**Task goal:** With the images removed, transcribe the listing that follows exactly.

**Source material:**
• • • •

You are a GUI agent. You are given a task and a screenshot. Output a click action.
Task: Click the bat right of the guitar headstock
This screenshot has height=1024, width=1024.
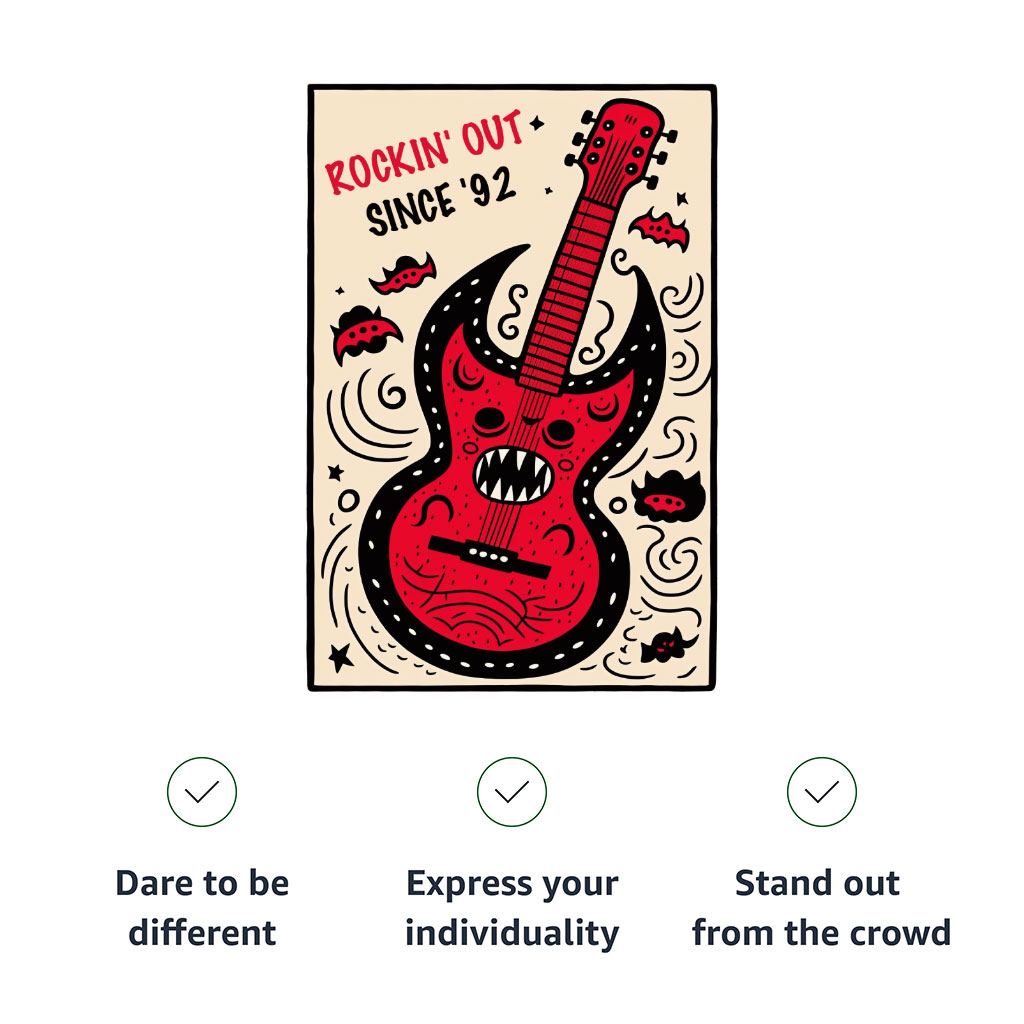click(x=660, y=230)
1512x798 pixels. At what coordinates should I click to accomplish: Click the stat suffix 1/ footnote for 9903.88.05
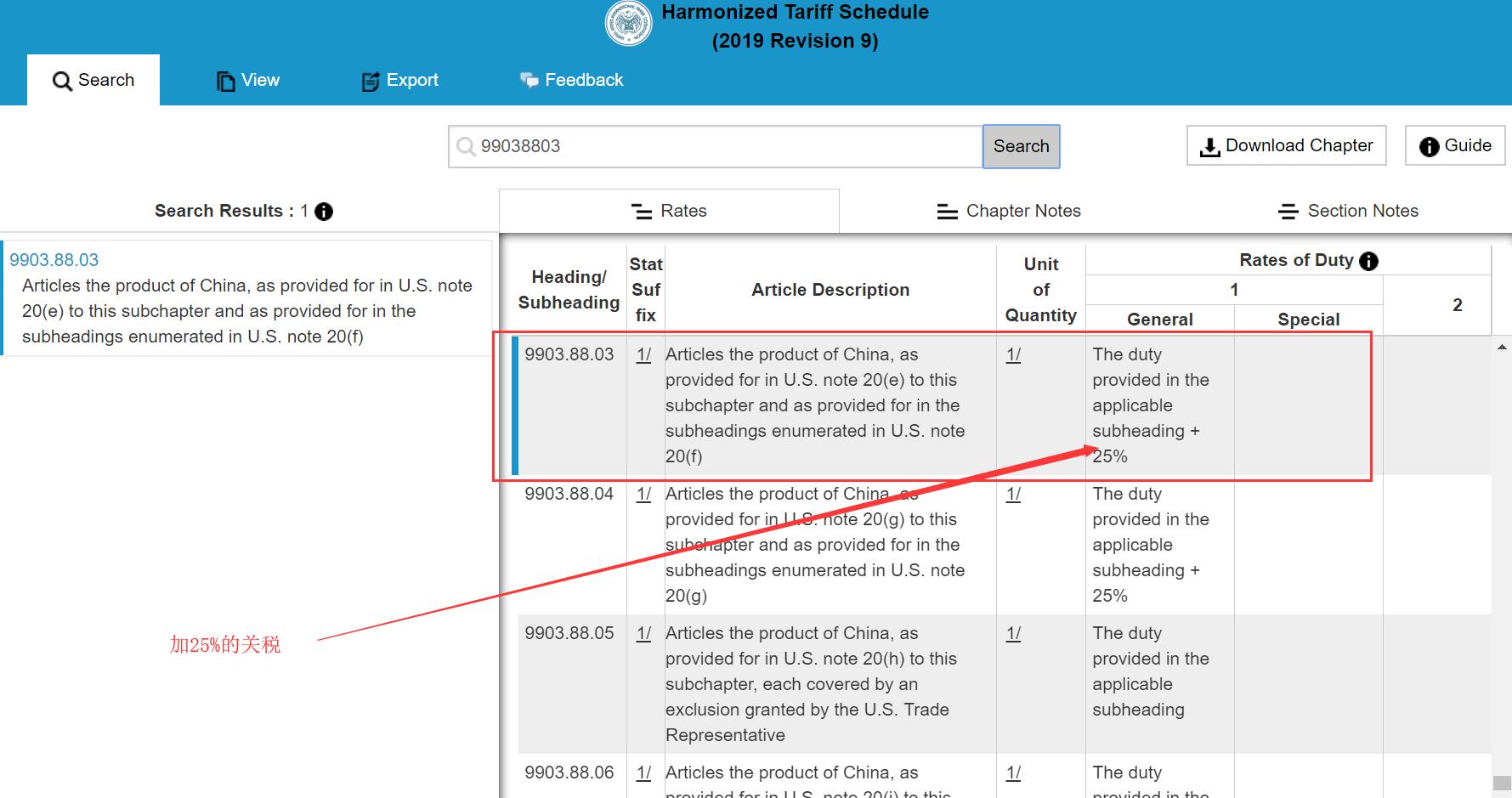643,633
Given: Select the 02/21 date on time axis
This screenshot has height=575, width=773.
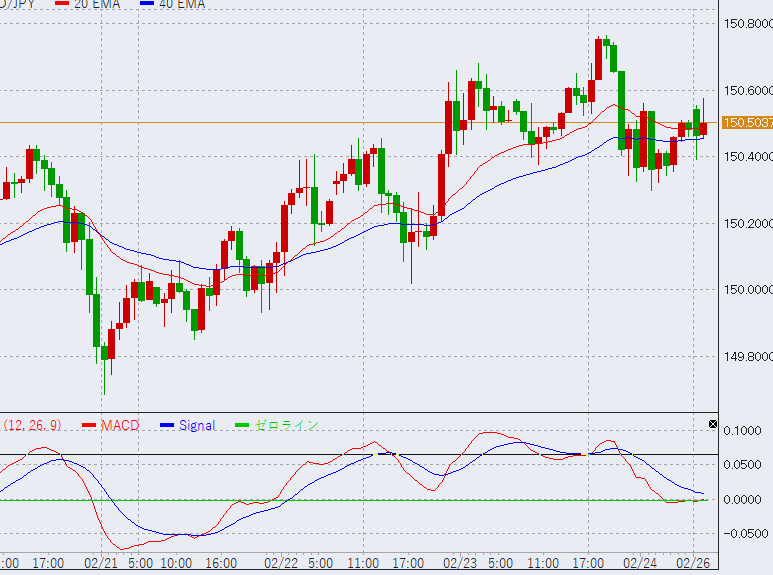Looking at the screenshot, I should click(x=102, y=563).
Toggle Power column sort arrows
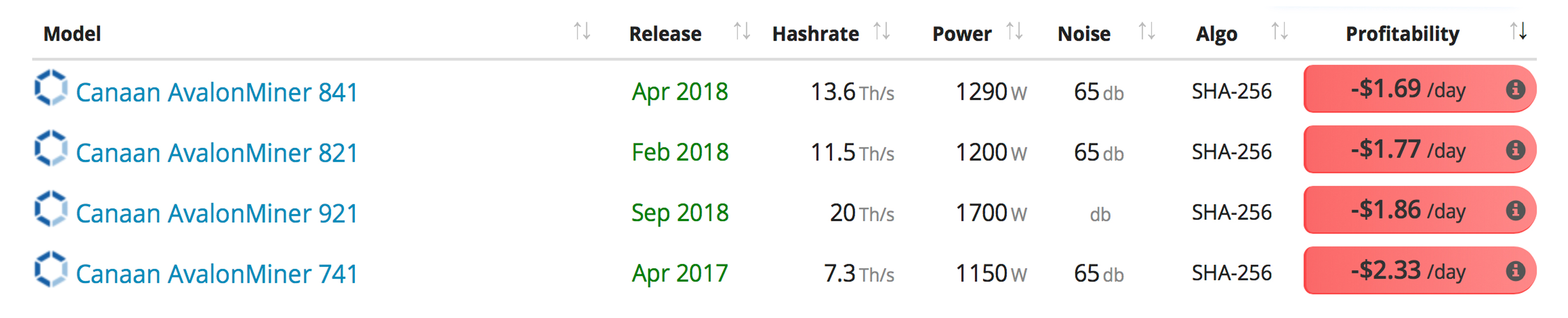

• • • •

**Response below:**
You are a GUI agent. You are given a task and a screenshot. Output a click action.
Task: Click the bat right of the guitar headstock
This screenshot has height=1024, width=1024.
click(x=660, y=230)
1512x798 pixels. At what coordinates should I click to accomplish: Click the stat suffix 1/ footnote for 9903.88.05
643,633
Given: Select the 02/21 date on time axis
This screenshot has height=575, width=773.
Looking at the screenshot, I should click(x=102, y=563).
Toggle Power column sort arrows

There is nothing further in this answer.